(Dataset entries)
_ _ _ _

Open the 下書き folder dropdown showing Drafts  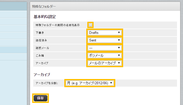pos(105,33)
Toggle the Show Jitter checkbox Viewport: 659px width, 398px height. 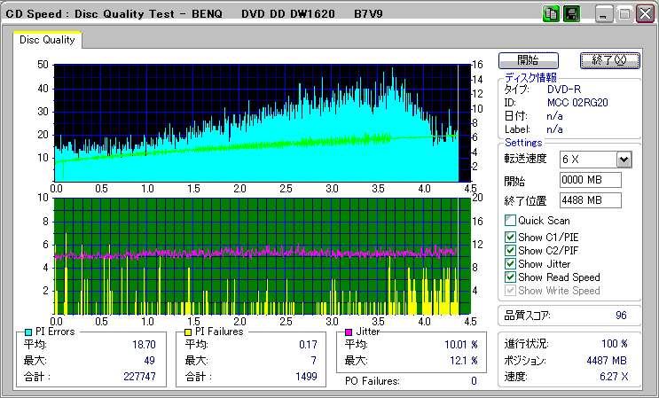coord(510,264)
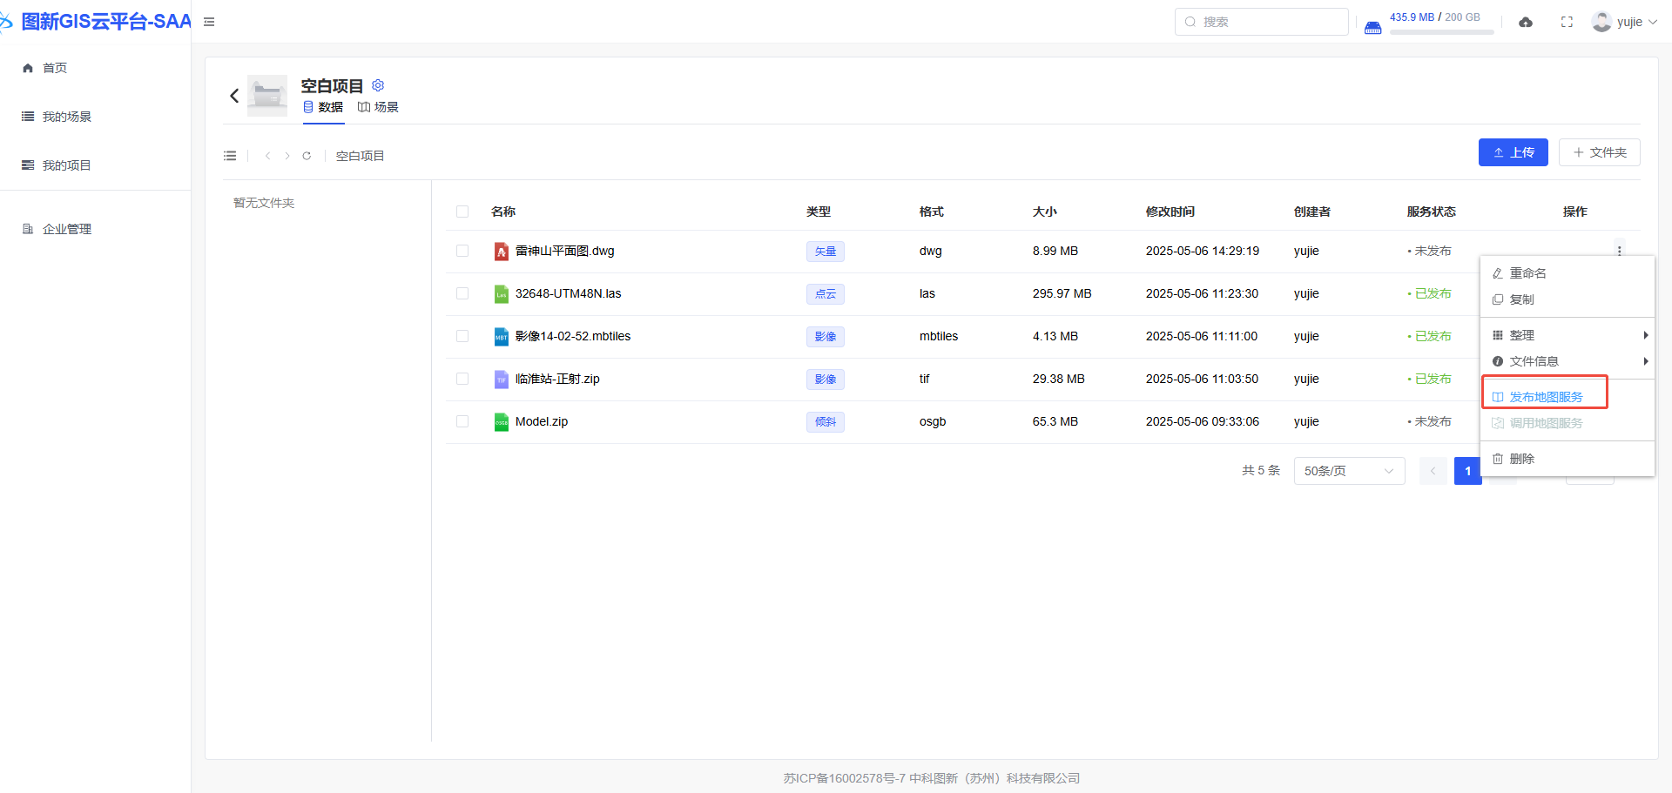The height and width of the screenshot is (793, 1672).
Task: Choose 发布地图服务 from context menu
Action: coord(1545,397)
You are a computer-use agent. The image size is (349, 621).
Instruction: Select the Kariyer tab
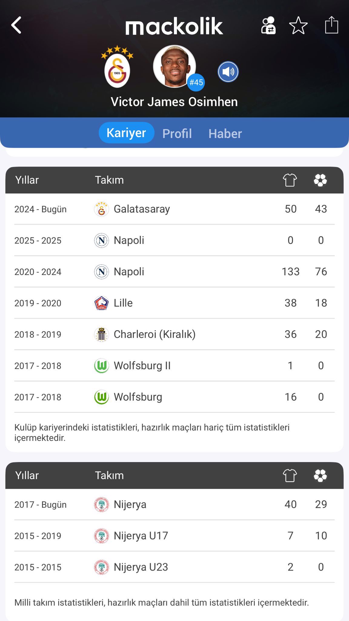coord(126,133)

_ _ _ _

#### [Problem to work on]
What the answer needs is every line from the one with "You are a computer-use" through the last line of the data, reproduced word for word and with pictures omitted.

#### [Exercise answer]
You are a computer-use agent. The image size is (349, 621).
Instruction: Select the Kariyer tab
coord(126,133)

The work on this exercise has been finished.